The newly released framework comes after a steep uphill climb for the Obama administration and security proponents. The executive order prompting the framework's creation represented a final effort to bolster security after the proposed Cybersecurity Act was defeated in the Senate in August 2012. Among other things, the Cybersecurity Act, proposed by Sens. Joe Lieberman and Susan Collins, aimed to harden cyber defenses for critical infrastructure, such as water supply, electrical grid and power facilities. Its failure to pass in the Senate was seen as a disappointment to the White House, which had spend months urging Congress to ensure the bill's passing.

In his 2013 State of the Union address, Obama pledged to create a security standard, calling upon private sector security firms and researchers to assist in that effort. The result constituted a new security framework built around five pillars - identify, protect, detect, respond and recover - all integral to an organization's comprehensive security strategy. The Department of Homeland Security also said that it would initiate a program that would assist companies with implementation.

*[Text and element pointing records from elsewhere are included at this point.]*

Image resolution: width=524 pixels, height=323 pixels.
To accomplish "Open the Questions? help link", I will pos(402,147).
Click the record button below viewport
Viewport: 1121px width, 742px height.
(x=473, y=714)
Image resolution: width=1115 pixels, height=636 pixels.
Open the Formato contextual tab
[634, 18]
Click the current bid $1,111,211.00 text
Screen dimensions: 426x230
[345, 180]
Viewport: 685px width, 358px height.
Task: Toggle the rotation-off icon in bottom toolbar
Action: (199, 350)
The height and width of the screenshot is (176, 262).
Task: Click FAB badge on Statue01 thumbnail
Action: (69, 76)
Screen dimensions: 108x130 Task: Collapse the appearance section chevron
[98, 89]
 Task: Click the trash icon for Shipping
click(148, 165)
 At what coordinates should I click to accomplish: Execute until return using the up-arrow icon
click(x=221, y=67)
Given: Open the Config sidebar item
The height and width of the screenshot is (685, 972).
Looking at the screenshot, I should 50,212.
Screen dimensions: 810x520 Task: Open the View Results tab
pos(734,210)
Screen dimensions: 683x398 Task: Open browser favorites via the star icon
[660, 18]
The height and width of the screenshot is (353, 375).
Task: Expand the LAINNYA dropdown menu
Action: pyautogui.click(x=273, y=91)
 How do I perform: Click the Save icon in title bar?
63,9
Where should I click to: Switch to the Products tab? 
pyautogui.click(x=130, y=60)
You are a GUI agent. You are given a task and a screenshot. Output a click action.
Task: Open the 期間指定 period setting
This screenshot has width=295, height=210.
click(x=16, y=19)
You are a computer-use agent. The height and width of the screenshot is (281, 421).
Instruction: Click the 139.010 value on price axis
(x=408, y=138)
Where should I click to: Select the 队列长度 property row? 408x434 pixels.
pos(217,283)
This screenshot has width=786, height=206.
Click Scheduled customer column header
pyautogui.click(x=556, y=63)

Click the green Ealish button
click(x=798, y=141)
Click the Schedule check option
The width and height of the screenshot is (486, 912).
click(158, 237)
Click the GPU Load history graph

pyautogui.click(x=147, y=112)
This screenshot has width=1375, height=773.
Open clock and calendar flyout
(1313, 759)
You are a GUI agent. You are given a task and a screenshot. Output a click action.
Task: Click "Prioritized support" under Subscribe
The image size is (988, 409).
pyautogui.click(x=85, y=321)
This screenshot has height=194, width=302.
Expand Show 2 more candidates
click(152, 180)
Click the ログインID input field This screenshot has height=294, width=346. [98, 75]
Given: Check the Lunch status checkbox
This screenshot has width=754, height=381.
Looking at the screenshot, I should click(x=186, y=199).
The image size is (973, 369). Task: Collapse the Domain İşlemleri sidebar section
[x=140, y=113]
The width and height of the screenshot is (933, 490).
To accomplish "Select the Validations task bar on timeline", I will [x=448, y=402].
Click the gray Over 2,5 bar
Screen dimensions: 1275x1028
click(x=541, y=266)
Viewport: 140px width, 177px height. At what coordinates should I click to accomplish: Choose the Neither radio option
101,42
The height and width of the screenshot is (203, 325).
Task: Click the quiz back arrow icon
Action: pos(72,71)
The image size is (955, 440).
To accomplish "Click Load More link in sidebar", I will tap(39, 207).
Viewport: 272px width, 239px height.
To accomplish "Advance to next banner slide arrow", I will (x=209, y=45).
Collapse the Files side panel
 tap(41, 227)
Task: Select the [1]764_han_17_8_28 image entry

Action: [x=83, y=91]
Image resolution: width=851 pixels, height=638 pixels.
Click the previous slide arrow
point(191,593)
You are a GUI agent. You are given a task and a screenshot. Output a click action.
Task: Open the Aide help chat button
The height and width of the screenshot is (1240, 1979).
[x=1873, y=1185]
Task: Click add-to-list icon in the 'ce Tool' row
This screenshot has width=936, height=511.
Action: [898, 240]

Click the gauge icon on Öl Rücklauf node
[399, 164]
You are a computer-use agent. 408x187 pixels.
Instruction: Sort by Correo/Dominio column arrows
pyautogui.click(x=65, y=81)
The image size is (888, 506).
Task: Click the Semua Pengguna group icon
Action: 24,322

That said, there are numerous reasons that the framework might fail to fulfill its objectives. Perhaps the most significant is that adoption will be strictly voluntary. And because the framework isn't mandatory, it's also not enforceable. The framework also fails to provide any kind of incentives - such as funding, tax breaks, or special protections -- to organizations that try to implement security upgrades. In fact, the new framework fails to offset any acquired costs, or provide any legal protection for those that implement the guidelines and get hacked anyway.

Even if organizations want to improve their security posture, upgrading or revamping security infrastructure will inevitably be a time-consuming and costly undertaking. And while the Obama administration is hopeful that companies will voluntarily take on its new set of standards out of good will, there is little motivation for them to go out of their way to make any of the suggested changes.

Was this a wasted effort? Maybe not. If anything, the framework could be approached as a document that lays the foundation for other, more meaningful programs and initiatives down the road. While numerous governmental and commercial organizations are tapped to adhere to industry specific regulatory compliance mandates, there has yet to be one set of unifying directives that govern the security stance of all U.S. businesses. And this document could potentially pave the way for future legislation.

However, the path from best practice to federal regulation is at best a years-long journey. It will probably require many more compromises and exhausting debates with Congress. It will also have to gain favor with critical infrastructure companies and other major industries, many of which continue to view IT as a cost center, and security upgrades as an unprofitable and unnecessary expense.

In short, we still have a long ways to go.